• EXERCISE: Output exactly the lines below from the one containing "Sort files by Type column" to the last line, both included. Omit pictures.

• AVAILABLE RECORDS:
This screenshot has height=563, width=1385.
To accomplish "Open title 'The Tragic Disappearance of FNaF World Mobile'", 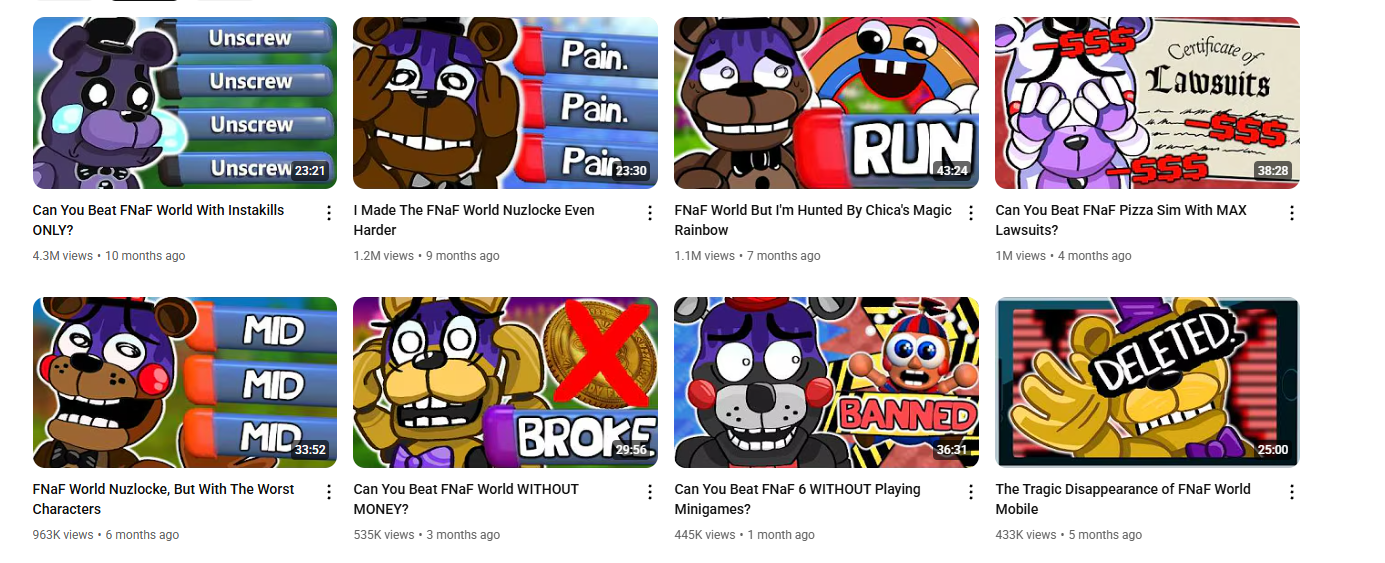I will [x=1124, y=499].
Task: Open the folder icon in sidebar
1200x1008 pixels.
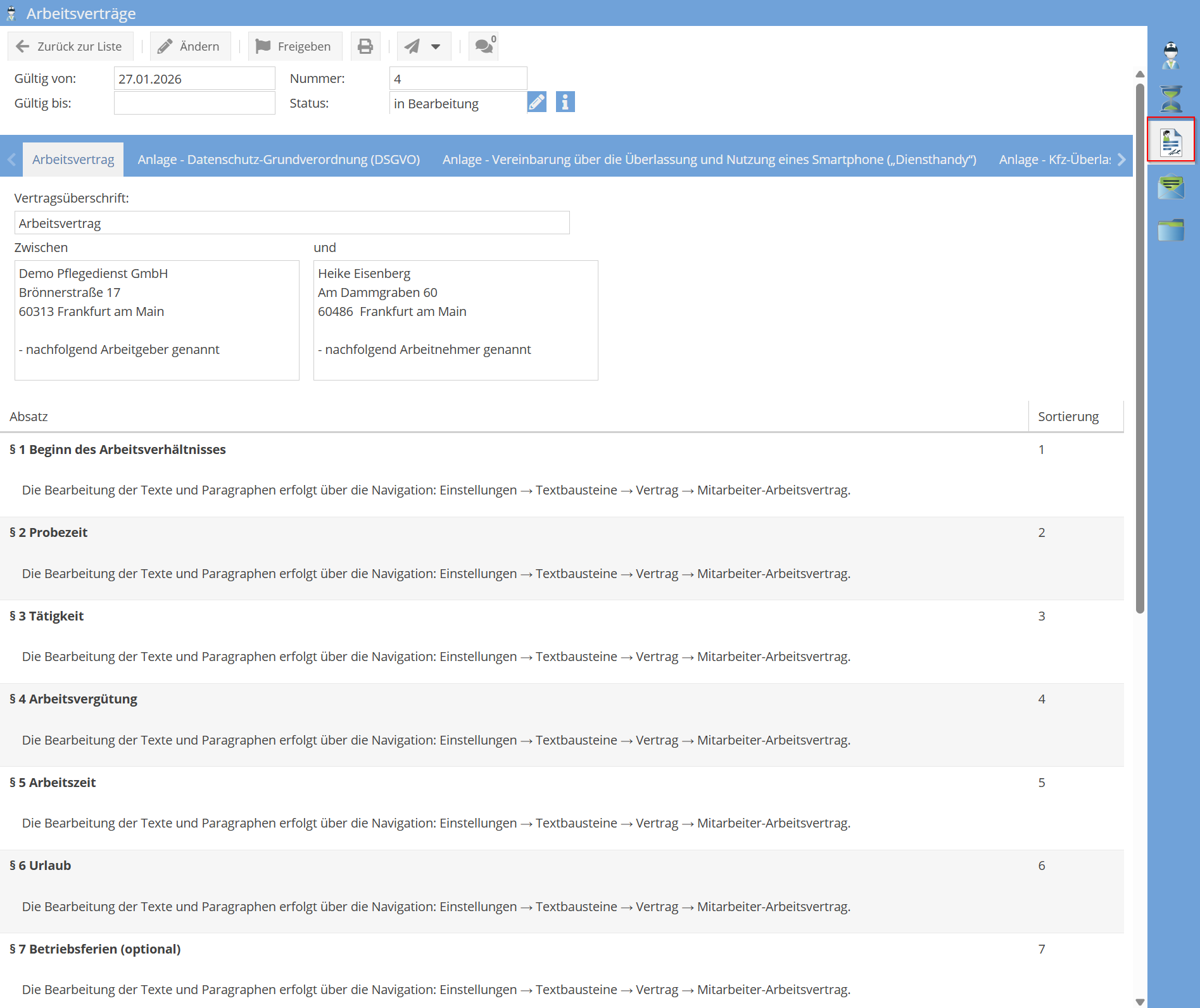Action: pos(1171,230)
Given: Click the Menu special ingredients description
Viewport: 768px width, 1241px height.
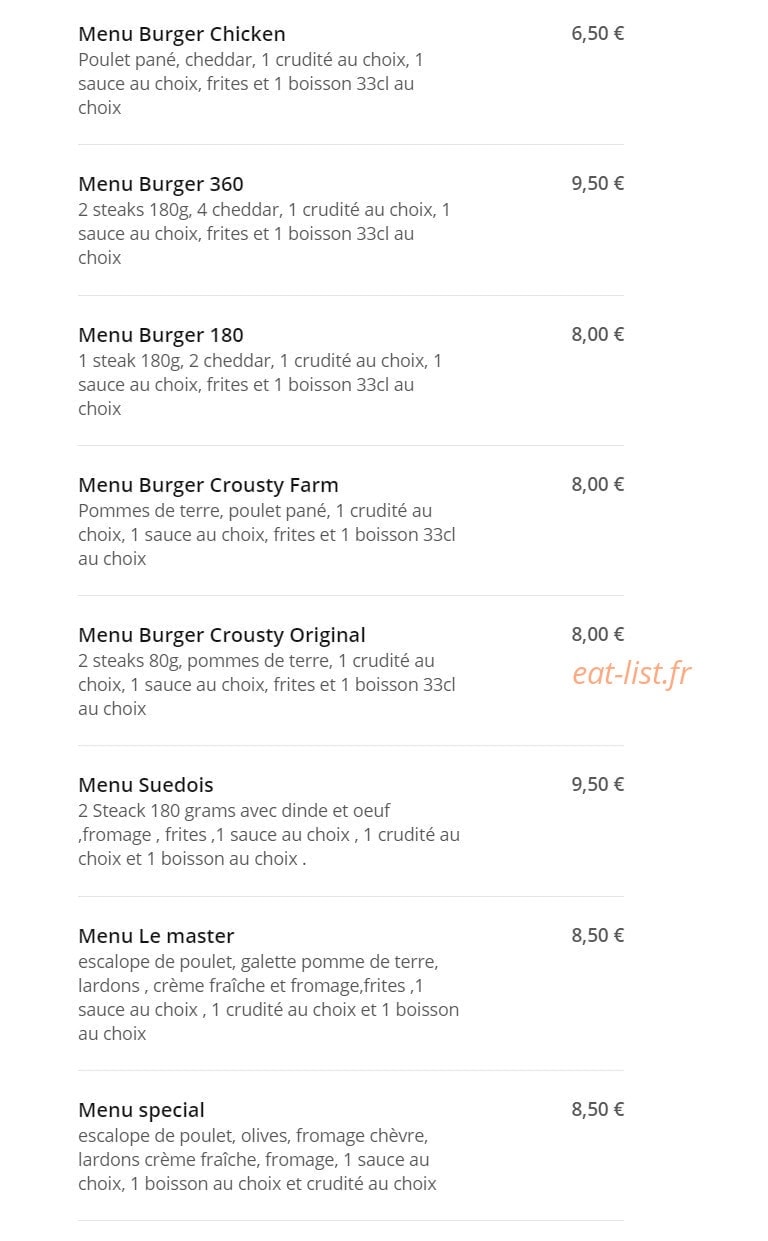Looking at the screenshot, I should click(257, 1160).
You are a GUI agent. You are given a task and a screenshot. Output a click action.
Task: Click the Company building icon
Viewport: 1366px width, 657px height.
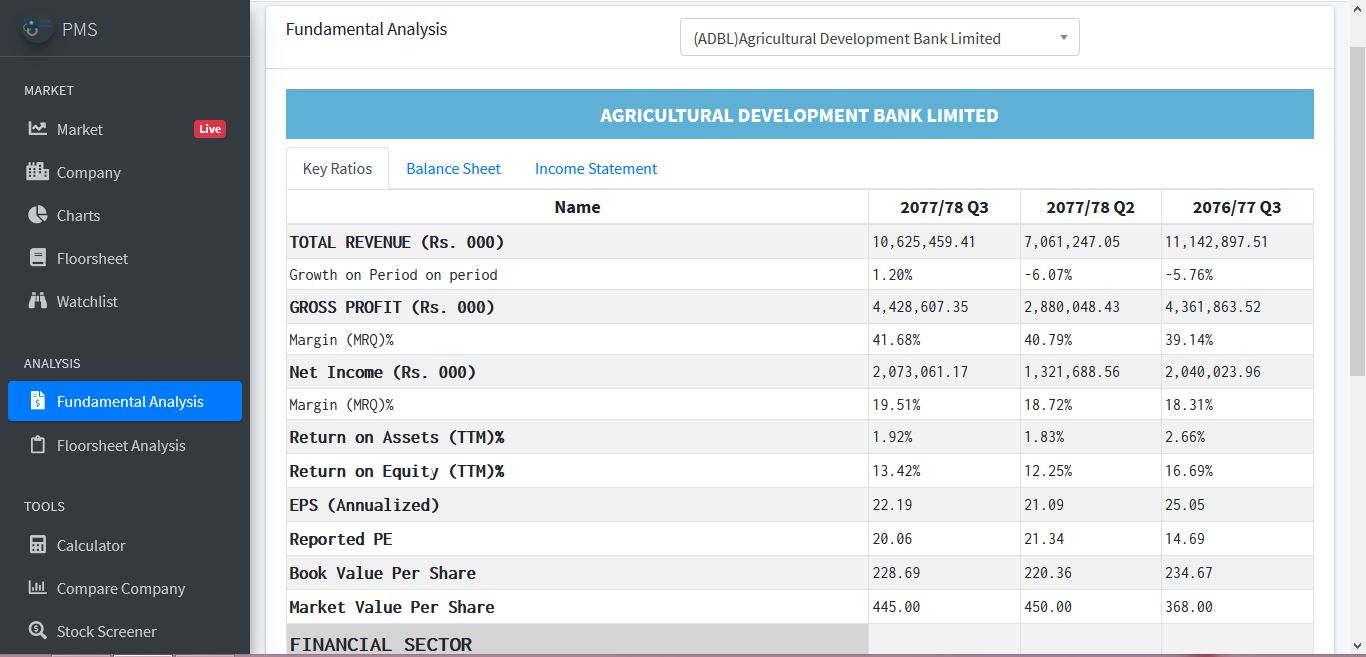[x=38, y=172]
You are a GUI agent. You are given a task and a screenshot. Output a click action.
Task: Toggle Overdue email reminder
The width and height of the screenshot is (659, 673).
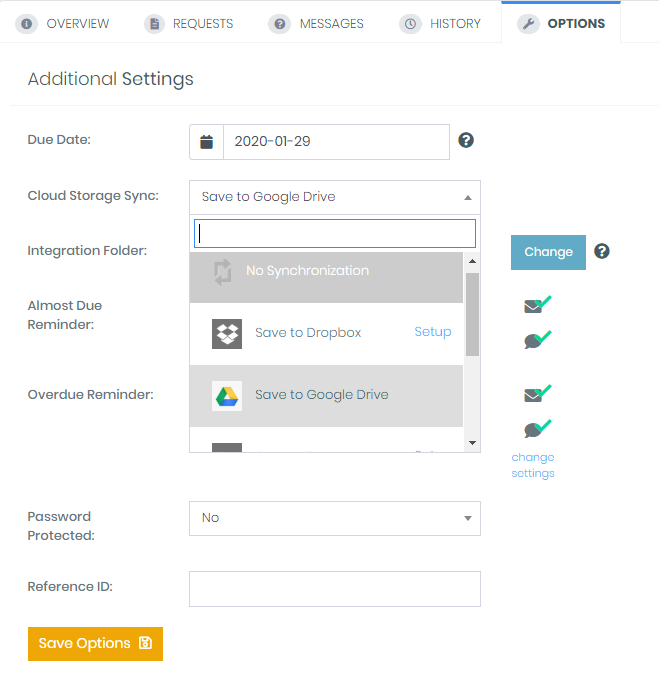coord(537,394)
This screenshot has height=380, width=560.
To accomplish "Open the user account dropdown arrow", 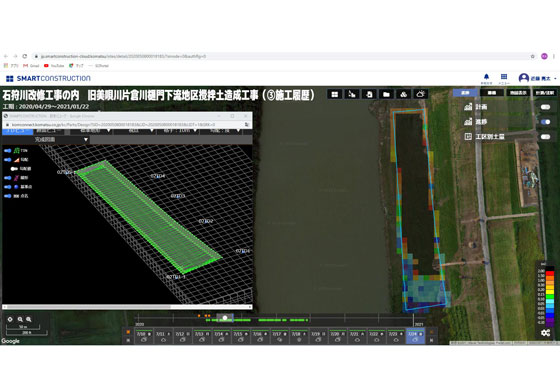I will (555, 78).
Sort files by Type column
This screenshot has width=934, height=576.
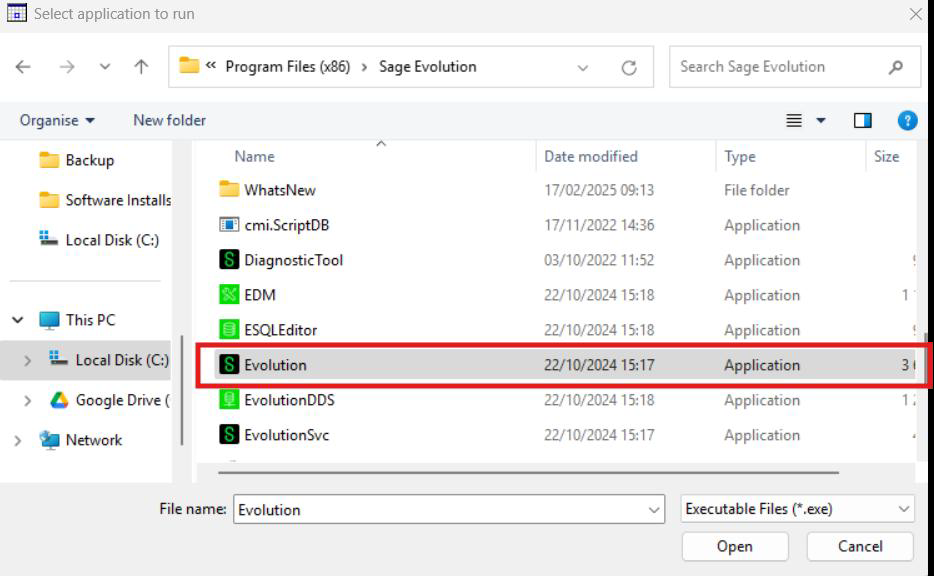point(740,156)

• TASK ANSWER:
Sort files by Type column
This screenshot has width=934, height=576.
point(740,156)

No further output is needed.